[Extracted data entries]
** BEGIN **

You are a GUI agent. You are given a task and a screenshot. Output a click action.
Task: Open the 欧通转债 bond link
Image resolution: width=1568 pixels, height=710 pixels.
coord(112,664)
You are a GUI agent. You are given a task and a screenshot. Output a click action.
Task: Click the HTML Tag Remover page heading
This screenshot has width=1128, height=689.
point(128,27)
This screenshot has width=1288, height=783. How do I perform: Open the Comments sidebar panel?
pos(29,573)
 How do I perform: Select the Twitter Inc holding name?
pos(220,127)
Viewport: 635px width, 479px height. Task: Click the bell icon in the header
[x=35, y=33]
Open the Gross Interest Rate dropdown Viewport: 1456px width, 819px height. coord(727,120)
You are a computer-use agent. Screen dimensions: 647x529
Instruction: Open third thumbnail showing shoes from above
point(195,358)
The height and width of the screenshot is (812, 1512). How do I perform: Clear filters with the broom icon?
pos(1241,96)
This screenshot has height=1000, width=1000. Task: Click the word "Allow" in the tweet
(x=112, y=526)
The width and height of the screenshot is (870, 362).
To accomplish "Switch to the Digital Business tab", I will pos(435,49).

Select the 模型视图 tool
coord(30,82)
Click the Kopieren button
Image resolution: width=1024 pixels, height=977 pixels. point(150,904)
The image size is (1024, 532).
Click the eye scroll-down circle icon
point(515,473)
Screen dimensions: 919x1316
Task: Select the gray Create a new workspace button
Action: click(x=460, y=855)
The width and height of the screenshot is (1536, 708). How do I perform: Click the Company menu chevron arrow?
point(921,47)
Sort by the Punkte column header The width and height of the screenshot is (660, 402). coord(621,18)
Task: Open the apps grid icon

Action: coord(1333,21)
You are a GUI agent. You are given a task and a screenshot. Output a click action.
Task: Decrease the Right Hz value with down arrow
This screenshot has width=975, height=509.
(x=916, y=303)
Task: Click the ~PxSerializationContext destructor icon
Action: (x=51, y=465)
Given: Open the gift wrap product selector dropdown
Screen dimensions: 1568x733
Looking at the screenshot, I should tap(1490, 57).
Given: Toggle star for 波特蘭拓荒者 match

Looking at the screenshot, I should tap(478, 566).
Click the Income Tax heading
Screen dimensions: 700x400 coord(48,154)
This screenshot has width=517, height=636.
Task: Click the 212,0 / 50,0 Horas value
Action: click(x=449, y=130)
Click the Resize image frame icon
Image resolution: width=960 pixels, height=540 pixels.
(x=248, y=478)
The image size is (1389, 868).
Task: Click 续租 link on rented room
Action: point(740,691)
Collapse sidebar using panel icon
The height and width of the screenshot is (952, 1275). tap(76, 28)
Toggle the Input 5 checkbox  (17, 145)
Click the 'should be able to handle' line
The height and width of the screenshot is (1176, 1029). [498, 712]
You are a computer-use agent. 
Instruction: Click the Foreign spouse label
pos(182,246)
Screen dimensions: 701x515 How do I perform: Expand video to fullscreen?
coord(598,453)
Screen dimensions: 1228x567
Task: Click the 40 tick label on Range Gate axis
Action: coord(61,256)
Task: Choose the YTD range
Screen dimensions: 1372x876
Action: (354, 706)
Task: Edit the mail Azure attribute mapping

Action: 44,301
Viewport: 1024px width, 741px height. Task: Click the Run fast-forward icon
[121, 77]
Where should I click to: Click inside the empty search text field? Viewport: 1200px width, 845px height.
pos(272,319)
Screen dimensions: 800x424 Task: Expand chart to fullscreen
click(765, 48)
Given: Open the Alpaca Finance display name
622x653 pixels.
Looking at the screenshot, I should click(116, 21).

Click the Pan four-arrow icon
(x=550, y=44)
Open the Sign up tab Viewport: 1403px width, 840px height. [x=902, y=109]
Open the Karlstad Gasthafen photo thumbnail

** END **

▶ [Written problem] Reproduce the entire listing above word for word.

▶ [Result of the task]
You are a GUI agent. You are given a task and a screenshot. Output a click action.
Task: Open the 欧通转债 bond link
Image resolution: width=1568 pixels, height=710 pixels.
coord(112,664)
You are a GUI agent. You are given a task and a screenshot. Output a click action.
Task: Click the HTML Tag Remover page heading
This screenshot has width=1128, height=689.
point(128,27)
This screenshot has width=1288, height=783. How do I perform: Open the Comments sidebar panel?
pos(29,573)
 How do I perform: Select the Twitter Inc holding name?
pos(220,127)
Viewport: 635px width, 479px height. Task: Click the bell icon in the header
[x=35, y=33]
Open the Gross Interest Rate dropdown Viewport: 1456px width, 819px height. coord(727,120)
You are a computer-use agent. Screen dimensions: 647x529
Instruction: Open third thumbnail showing shoes from above
point(195,358)
The height and width of the screenshot is (812, 1512). How do I perform: Clear filters with the broom icon?
pos(1241,96)
This screenshot has height=1000, width=1000. Task: Click the word "Allow" in the tweet
(x=112, y=526)
The width and height of the screenshot is (870, 362).
To accomplish "Switch to the Digital Business tab", I will pos(435,49).

Select the 模型视图 tool
coord(30,82)
Click the Kopieren button
Image resolution: width=1024 pixels, height=977 pixels. point(150,904)
The image size is (1024, 532).
Click the eye scroll-down circle icon
point(515,473)
Screen dimensions: 919x1316
Task: Select the gray Create a new workspace button
Action: click(x=460, y=855)
The width and height of the screenshot is (1536, 708). How do I perform: Click the Company menu chevron arrow?
point(921,47)
Sort by the Punkte column header The width and height of the screenshot is (660, 402). coord(621,18)
Task: Open the apps grid icon

Action: coord(1333,21)
You are a GUI agent. You are given a task and a screenshot. Output a click action.
Task: Decrease the Right Hz value with down arrow
This screenshot has width=975, height=509.
(x=916, y=303)
Task: Click the ~PxSerializationContext destructor icon
Action: (x=51, y=465)
Given: Open the gift wrap product selector dropdown
Screen dimensions: 1568x733
Looking at the screenshot, I should tap(1490, 57).
Given: Toggle star for 波特蘭拓荒者 match

Looking at the screenshot, I should tap(478, 566).
Click the Income Tax heading
Screen dimensions: 700x400 coord(48,154)
This screenshot has width=517, height=636.
Task: Click the 212,0 / 50,0 Horas value
Action: click(x=449, y=130)
Click the Resize image frame icon
Image resolution: width=960 pixels, height=540 pixels.
(x=248, y=478)
The image size is (1389, 868).
Task: Click 续租 link on rented room
Action: point(740,691)
Collapse sidebar using panel icon
The height and width of the screenshot is (952, 1275). tap(76, 28)
Toggle the Input 5 checkbox  (17, 145)
Click the 'should be able to handle' line
The height and width of the screenshot is (1176, 1029). [498, 712]
You are a computer-use agent. 
Instruction: Click the Foreign spouse label
pos(182,246)
Screen dimensions: 701x515 How do I perform: Expand video to fullscreen?
coord(598,453)
Screen dimensions: 1228x567
Task: Click the 40 tick label on Range Gate axis
Action: coord(61,256)
Task: Choose the YTD range
Screen dimensions: 1372x876
Action: (354, 706)
Task: Edit the mail Azure attribute mapping

Action: 44,301
Viewport: 1024px width, 741px height. Task: Click the Run fast-forward icon
[121, 77]
Where should I click to: Click inside the empty search text field? Viewport: 1200px width, 845px height.
pos(272,319)
Screen dimensions: 800x424 Task: Expand chart to fullscreen
click(765, 48)
Given: Open the Alpaca Finance display name
622x653 pixels.
Looking at the screenshot, I should click(116, 21).

Click the Pan four-arrow icon
(x=550, y=44)
Open the Sign up tab Viewport: 1403px width, 840px height. [x=902, y=109]
Open the Karlstad Gasthafen photo thumbnail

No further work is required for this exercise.